21.1 The Customer may not assign or transfer any of its rights or obligations under these Terms without the prior written consent of MBP.

21.2 MBP may assign or transfer these Terms to an affiliate, or in connection with a merger, acquisition, or corporate reorganization, provided that the successor entity assumes MBP’s obligations under these Terms.

21.3 Any attempted assignment or transfer by the Customer in violation of this Section shall be null and void.

22. NO PARTNERSHIP OR AGENCY

22.1 Nothing in these Terms shall be deemed to create any partnership, joint venture, agency, fiduciary or employment relationship between the Parties.

22.2 Neither Party shall have the authority to bind or act on behalf of the other Party.

23. AMENDMENTS

23.1 MBP may amend these Terms from time to time.

23.2 Material amendments shall be notified to the Customer in advance.

23.3 Continued use of the Services after the effective date of the amendment constitutes acceptance of the updated Terms.

24. SEVERABILITY

24.1 If any provision of these Terms is found to be invalid, illegal, or unenforceable by a court of competent jurisdiction, the remaining provisions shall remain in full force and effect.

24.2 The invalid or unenforceable provision shall be replaced by a valid provision that most closely reflects the original intent and economic effect of the provision.

25. ENTIRE AGREEMENT

25.1 These Terms, together with any applicable commercial agreement and the Data Processing Agreement (DPA), constitute the entire agreement between the Parties regarding the Services.

25.2 Where the Services are acquired through a separate written commercial agreement with a local entity or authorized distributor, such agreement shall prevail over these Terms to the extent of any inconsistency.

25.3 These Terms supersede all prior agreements, negotiations, representations, or understandings relating to the subject matter hereof.

26. NOTICES

26.1 Any notices under these Terms shall be made in writing.

26.2 Notices may be delivered by email or other written communication to the contact details provided by the Parties in connection with the Services.

26.3 Notices sent by email shall be deemed received on the date of transmission, provided that no delivery failure notification is received.

27. GOVERNING LAW AND JURISDICTION

27.1 Where the Services are contracted directly with MyBioPass FZ-LLC (“MBP”), these Terms shall be governed by and construed in accordance with the laws of the United Arab Emirates.

27.2 Any dispute arising out of or in connection with such direct contractual relationship with MBP shall be subject to the exclusive jurisdiction of the competent courts of Dubai, United Arab Emirates.
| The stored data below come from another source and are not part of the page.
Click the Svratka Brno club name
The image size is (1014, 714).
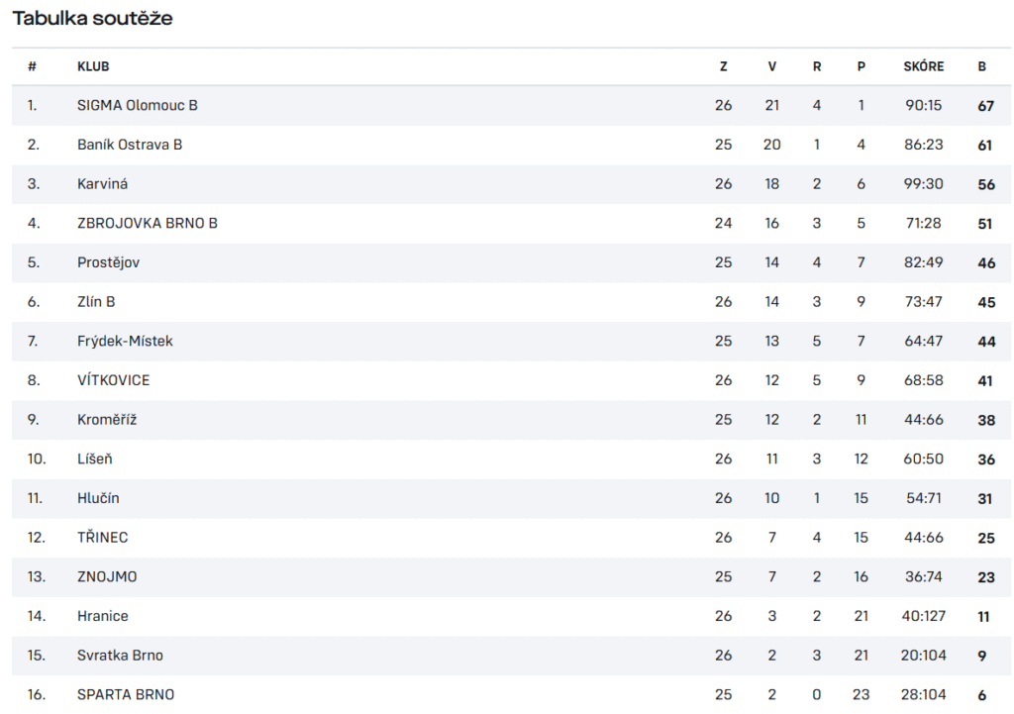point(120,656)
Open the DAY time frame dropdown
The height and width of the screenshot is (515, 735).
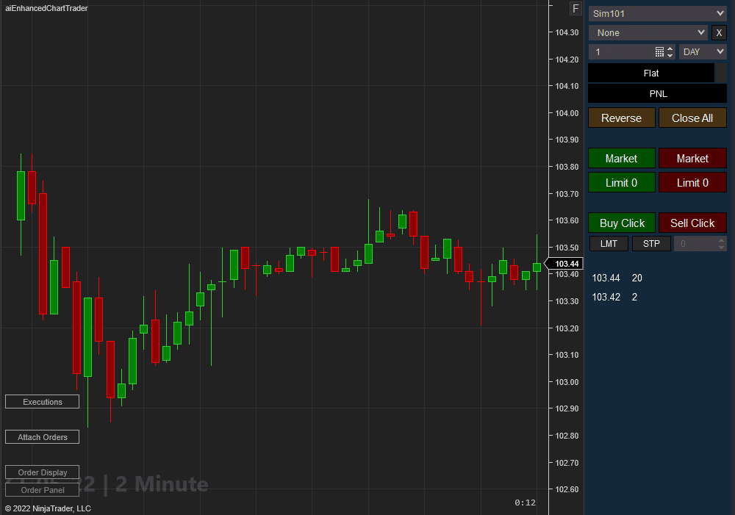702,51
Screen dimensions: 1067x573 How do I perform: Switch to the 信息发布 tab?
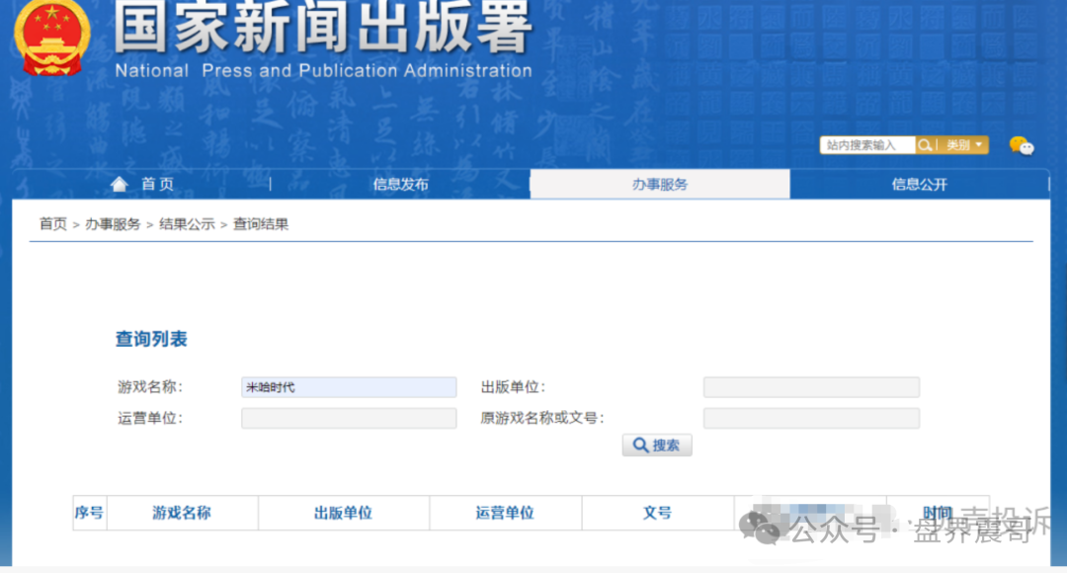pos(399,184)
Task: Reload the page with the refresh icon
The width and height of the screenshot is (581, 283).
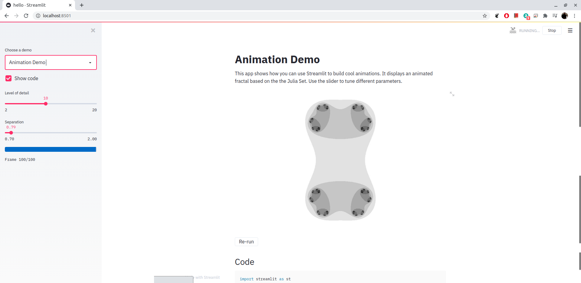Action: 26,16

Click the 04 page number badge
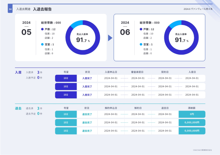tap(10, 9)
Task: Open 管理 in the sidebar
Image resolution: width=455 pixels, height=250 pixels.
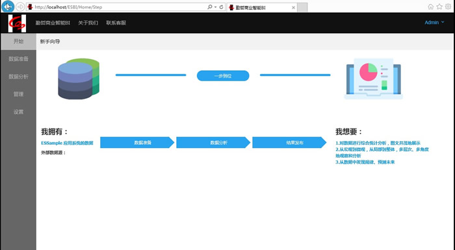Action: (x=18, y=94)
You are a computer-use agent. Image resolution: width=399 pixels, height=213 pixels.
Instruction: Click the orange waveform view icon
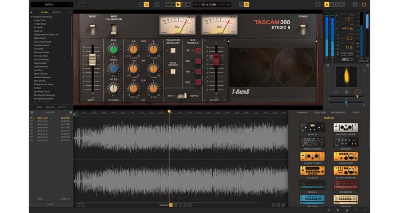146,4
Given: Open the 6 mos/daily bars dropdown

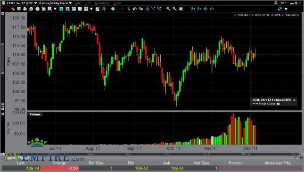Looking at the screenshot, I should [70, 3].
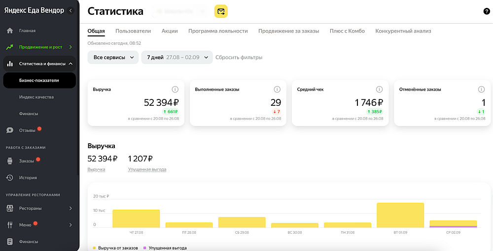Show info icon for Выручка card
Screen dimensions: 493x251
coord(175,90)
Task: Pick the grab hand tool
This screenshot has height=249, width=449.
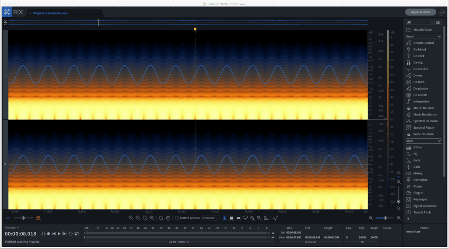Action: pyautogui.click(x=167, y=218)
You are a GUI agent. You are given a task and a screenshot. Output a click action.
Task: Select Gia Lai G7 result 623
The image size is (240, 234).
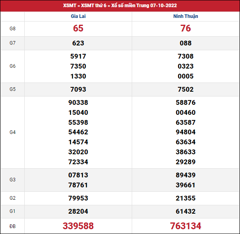78,43
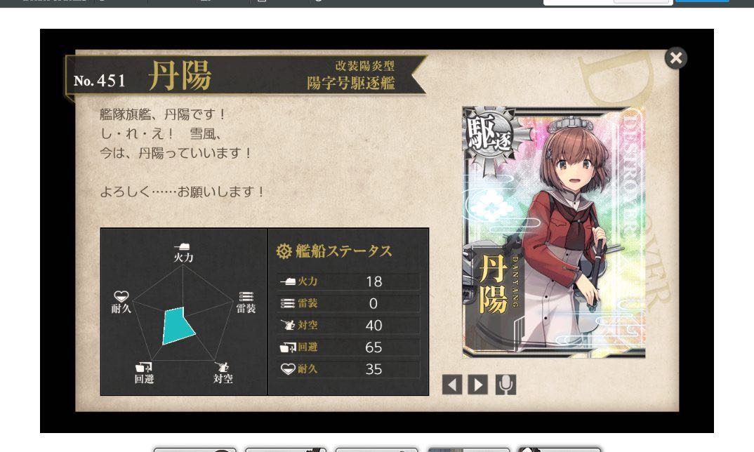This screenshot has height=452, width=754.
Task: Close the ship detail popup with X
Action: pos(675,58)
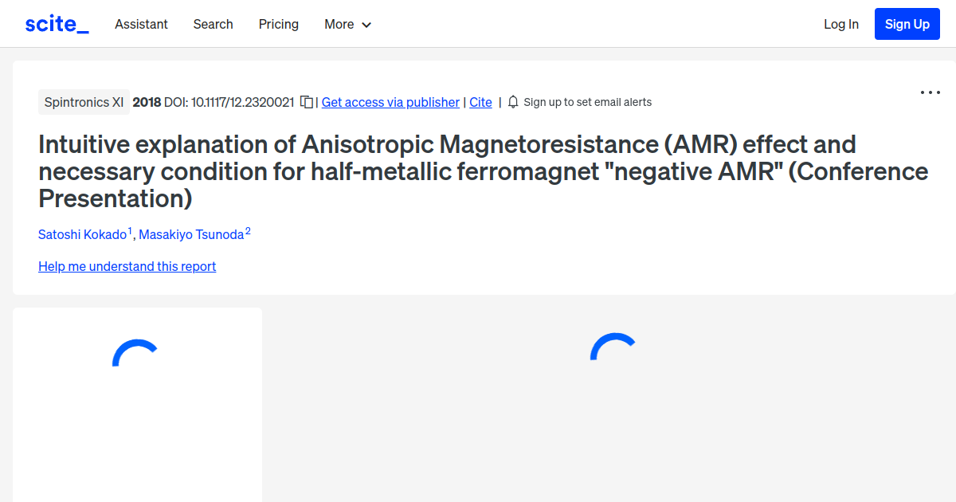The width and height of the screenshot is (956, 502).
Task: Click author Masakiyo Tsunoda
Action: 191,234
27.3 Where the Services are acquired through a separate written commercial agreement with an affiliated entity or authorized commercial partner, the governing law and jurisdiction applicable to the relationship between the Customer and such entity shall be determined exclusively by the terms of that separate agreement.

27.4 For the avoidance of doubt, nothing in this Section shall be construed as creating any joint liability, partnership, or agency relationship between MBP and any affiliated entity or authorized commercial partner.